All these events were inter-connected at a time when history
itself appeared to be racing.
There could be no D-Day unless the RAF, whose fighter
pilots alongside those from Australia, New Zealand, Poland,
Czechoslovakia and Canada, had not won the Battle of
Britain. There could be no VE-Day without D-Day. No VEDay without the massive sacrifice of millions of Soviet troops
and citizens. No VP-Day without the bravery of our
American friends at Midway, Guadacanal and Okinawa and
alongside Australian diggers in the jungles of New Guinea.
For those of us who had parents and grandparents who
served their countries in both World Wars, the ceremonies
will have great personal meaning.
Last year at Westminster Abbey I attended a service to
commemorate the 73rd anniversary of the Battle of Britain.

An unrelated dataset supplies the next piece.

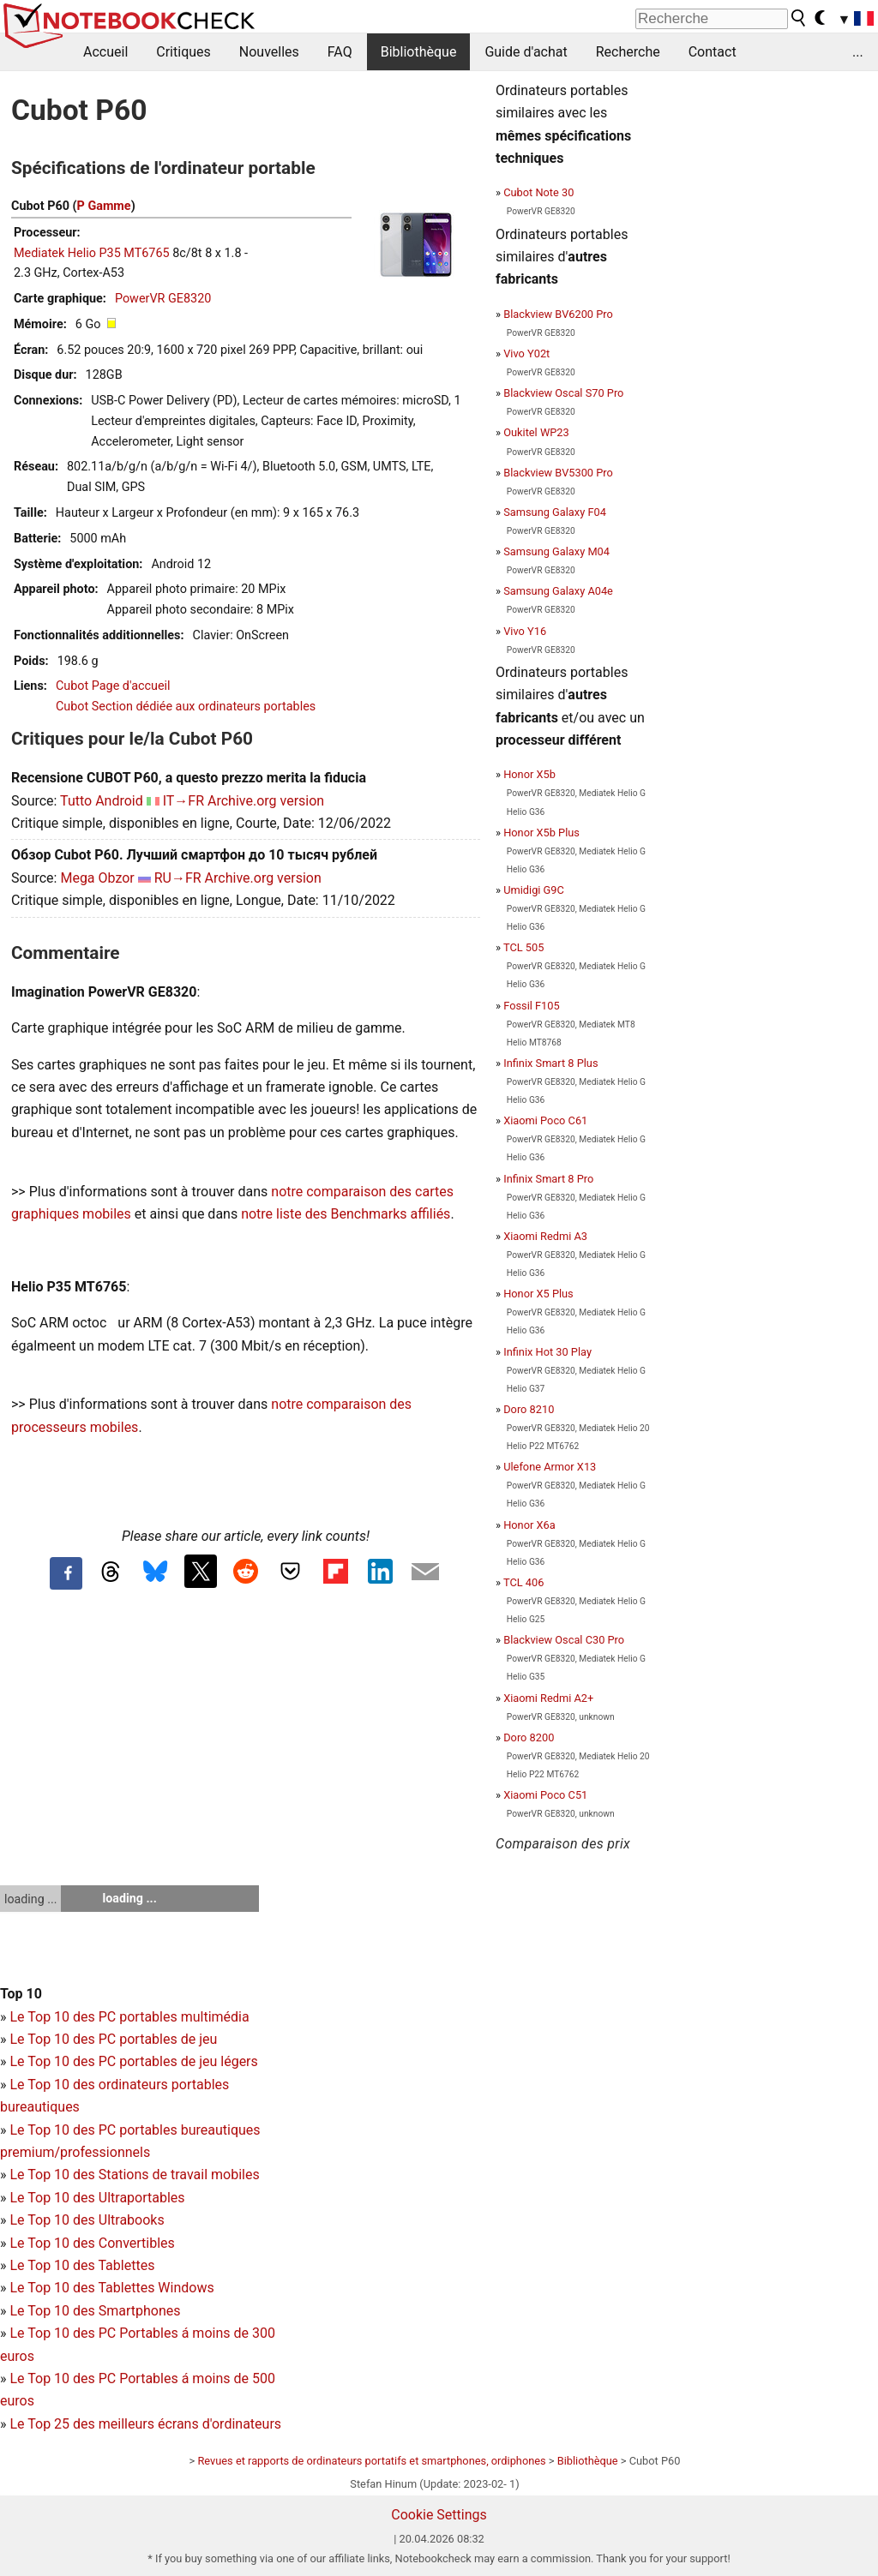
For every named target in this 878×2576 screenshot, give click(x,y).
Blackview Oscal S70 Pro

I
will always remember the faces of those surviving pilots as
they looked up to see a Spitfire and Hurricane flying in close
formation over Big Ben.
Today we look back to generations that possessed a quality
of spontaneous decency and shared sense of duty. They
were prepared to give everything, including their lives, to the
next generation. We remember their talents, their promise,
the years never spent with their children, their spouses or
their sweethearts. They endured bereavement, privation,
smashed cities, and prolonged separations from loved ones,
that are unimaginable to us now.
In a time of terrorism, when the enemy is often unknown
and unseen, we honour not only those who have fallen but
also those who continue to bravely serve us in conflict zones
and in peacekeeping operations around the world.
So, as we honour a century of sacrifice we will remember
our fallen comrades as the best of our breed, the saviours of
all we cherish and the architects of who and what we are.